On 19/08/2011 20:55, ru...@yahoo.com wrote:
On 08/19/2011 11:33 AM, Matt Funk wrote:
On Friday, August 19, 2011, Alain Ketterlin wrote:
Matt Funk<matze...@gmail.com> writes:
thanks for the suggestion. I guess i had found another way around the
problem as well. But i really wanted to match the line exactly and i
wanted to know why it doesn't work. That is less for the purpose of
getting the thing to work but more because it greatly annoys me off that
i can't figure out why it doesn't work. I.e. why the expression is not
matches {32} times. I just don't get it.
Because a line is not 32 times a number, it is a number followed by 31
times "a space followed by a number". Using Jason's regexp, you can
build the regexp step by step:
number = r"\d\.\d+e\+\d+"
numbersequence = r"%s( %s){31}" % (number,number)
That didn't work either. Using the (modified (where the (.+) matches the end of
the line)) expression as:
number = r"\d\.\d+e\+\d+"
numbersequence = r"%s( %s){31}(.+)" % (number,number)
instance_linetype_pattern = re.compile(numbersequence)
The results obtained are:
results:
[(' 2.199000e+01', ' : (instance: 0)\t:\tsome description')]

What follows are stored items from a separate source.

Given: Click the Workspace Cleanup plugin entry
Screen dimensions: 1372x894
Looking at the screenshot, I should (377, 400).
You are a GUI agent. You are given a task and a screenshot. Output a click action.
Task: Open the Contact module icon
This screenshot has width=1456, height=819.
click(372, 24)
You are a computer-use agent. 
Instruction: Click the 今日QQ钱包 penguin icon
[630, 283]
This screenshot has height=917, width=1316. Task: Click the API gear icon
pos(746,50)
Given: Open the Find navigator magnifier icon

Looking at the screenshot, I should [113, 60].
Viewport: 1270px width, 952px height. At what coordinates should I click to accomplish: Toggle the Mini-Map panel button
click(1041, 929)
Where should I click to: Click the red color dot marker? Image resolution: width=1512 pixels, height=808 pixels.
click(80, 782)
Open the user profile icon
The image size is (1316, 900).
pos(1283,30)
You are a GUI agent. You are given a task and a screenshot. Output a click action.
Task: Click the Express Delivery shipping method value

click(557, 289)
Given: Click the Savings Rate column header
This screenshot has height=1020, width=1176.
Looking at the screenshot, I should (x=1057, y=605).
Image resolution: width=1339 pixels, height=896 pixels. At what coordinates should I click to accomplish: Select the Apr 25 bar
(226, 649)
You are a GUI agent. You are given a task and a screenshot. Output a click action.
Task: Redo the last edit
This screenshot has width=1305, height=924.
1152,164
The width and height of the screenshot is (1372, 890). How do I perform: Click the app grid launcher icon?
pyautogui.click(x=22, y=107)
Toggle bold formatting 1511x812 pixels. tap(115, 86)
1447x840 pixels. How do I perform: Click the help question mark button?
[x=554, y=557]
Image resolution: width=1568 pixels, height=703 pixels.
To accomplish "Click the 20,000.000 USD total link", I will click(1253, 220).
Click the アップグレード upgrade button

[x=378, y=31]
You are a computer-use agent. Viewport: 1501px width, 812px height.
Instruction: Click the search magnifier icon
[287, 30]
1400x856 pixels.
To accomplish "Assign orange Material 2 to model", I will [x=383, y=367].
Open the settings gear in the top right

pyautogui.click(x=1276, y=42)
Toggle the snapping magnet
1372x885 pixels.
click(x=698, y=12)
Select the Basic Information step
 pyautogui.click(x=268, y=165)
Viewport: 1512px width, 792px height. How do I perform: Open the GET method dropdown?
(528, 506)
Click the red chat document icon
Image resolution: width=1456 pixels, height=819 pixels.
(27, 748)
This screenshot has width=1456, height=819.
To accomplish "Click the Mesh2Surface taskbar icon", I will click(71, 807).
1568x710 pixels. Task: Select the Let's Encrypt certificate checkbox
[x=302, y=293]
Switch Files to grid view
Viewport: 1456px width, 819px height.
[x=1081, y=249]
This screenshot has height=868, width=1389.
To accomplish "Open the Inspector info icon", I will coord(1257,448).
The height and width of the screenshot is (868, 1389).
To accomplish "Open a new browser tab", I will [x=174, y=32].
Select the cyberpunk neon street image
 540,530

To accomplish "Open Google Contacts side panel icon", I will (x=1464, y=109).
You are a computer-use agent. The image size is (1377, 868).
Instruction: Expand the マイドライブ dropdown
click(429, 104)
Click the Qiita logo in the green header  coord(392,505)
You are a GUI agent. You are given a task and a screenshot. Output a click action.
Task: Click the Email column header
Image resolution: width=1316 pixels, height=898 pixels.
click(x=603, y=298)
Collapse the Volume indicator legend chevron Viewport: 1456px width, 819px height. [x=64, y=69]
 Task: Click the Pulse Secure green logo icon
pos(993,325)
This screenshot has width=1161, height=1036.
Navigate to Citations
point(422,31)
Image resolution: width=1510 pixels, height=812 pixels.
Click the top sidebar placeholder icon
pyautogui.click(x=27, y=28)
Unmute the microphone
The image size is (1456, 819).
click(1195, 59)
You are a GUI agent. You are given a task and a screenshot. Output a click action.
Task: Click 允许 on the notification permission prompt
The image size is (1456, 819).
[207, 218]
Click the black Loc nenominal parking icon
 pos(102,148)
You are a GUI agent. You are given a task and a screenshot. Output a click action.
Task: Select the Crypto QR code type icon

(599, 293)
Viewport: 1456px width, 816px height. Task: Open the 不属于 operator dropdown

so this matches the last number plus the string at the end of the line, but no
retaining the previous numbers.
The secret is buried very unobtrusively in the re docs,
where it has caught me out in the past. Specifically
in the docs for re.group():
"If a group is contained in a part of the pattern that
matched multiple times, the last match is returned."
[snip]
There's a regex implementation on PyPI:
http://pypi.python.org/pypi/regex
which does support capturing all of the matches of a group.